With money like this at its disposal, how could MOF resist the temptation to dip into the honey pot? It didn't take long. In 1955, only three years after the American Occupation ended, MOF borrowed a little money from the Trust Fund Bureau to support certain items for which there was not enough allocation in the general budget; the purpose was obviously to get around the official budget process in the National Diet.

It worked all too well. By 1999, Zaito borrowings had skyrocketed to ¥52.9 trillion annually, including ¥39.4 trillion overseen by the Trust Fund Bureau and another ¥13.5 trillion lent by the Postal Life Insurance system. In 1999, the ¥52.9 trillion Zaito program amounted to two-thirds of the money disbursed in the official «first budget.» The beauty of Zaito, from MOF's point of view, is that it flows from an inexhaustible pool of public savings and is largely invisible to politicians and the press. So far so good. The problem is that the people who manage Zaito are the same «brilliant, creative, tenacious, public spirited» MOF men who have run Japanese banks into the ground.
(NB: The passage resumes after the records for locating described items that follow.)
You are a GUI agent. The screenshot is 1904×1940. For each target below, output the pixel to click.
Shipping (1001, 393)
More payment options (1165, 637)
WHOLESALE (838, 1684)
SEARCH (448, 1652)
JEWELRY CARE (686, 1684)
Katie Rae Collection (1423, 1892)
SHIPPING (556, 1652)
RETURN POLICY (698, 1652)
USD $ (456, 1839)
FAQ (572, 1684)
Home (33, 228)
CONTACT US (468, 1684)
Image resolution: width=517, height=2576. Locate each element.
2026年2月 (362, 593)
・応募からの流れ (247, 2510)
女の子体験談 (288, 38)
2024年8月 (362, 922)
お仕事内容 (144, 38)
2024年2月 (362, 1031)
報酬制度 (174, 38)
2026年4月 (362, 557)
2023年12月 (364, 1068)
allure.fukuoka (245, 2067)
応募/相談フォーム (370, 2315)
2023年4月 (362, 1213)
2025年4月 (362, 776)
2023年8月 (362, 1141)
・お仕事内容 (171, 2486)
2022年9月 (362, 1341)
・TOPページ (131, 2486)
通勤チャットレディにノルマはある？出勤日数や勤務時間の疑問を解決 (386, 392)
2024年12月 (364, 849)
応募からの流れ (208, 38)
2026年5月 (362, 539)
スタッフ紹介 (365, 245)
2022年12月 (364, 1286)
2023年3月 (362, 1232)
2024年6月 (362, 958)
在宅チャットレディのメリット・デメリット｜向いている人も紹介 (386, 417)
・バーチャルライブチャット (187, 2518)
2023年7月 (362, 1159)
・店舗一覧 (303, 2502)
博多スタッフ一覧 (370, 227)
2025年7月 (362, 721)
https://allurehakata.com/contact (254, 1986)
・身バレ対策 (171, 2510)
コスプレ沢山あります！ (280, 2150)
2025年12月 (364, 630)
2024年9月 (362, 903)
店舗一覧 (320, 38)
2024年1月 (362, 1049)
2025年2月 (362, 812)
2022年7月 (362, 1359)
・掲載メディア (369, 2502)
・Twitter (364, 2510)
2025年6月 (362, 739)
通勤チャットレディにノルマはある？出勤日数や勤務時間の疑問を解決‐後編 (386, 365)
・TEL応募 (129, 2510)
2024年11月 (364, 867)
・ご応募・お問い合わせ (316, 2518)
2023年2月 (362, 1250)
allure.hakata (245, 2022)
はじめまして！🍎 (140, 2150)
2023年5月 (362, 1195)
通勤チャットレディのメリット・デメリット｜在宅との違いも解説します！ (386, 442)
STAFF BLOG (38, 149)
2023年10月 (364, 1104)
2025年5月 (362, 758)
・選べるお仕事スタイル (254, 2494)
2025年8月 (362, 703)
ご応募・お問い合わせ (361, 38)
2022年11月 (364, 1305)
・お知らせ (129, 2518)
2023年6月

With an endless supply of money at their disposal and no public accountability, the fifty-seven tokushu hojin and other agencies on Zaito support have racked up debts as they have spent trillions on all these wasteful monuments and shell agencies supporting ex-bureaucrats.

When these corporations and agencies found themselves unable to repay their Zaito borrowings, the tobashi started.

Tobashi, or «flying,» is a word we have met before as the term used by banks to describe the method whereby they pass bad loans on to subsidiaries, thus causing them to «fly» off the books. In the case of Zaito, MOF lent more money to Zaito borrowers to cover the interest payments. By 1997, troubled Zaito loans were estimated to be as high as ¥62 trillion, although even this is a conservative figure. These Zaito obligations, added to the cumulative deficits of the central and local governments, the «hidden debts» (such as ¥28 trillion for the old Japan National Railroad Resolution Trust), and the juggling of inter-governmental accounts, raise Japan's real national debt to a level higher in absolute value than the U.S. national debt, equal to as much as 150 percent of Japan's GNP.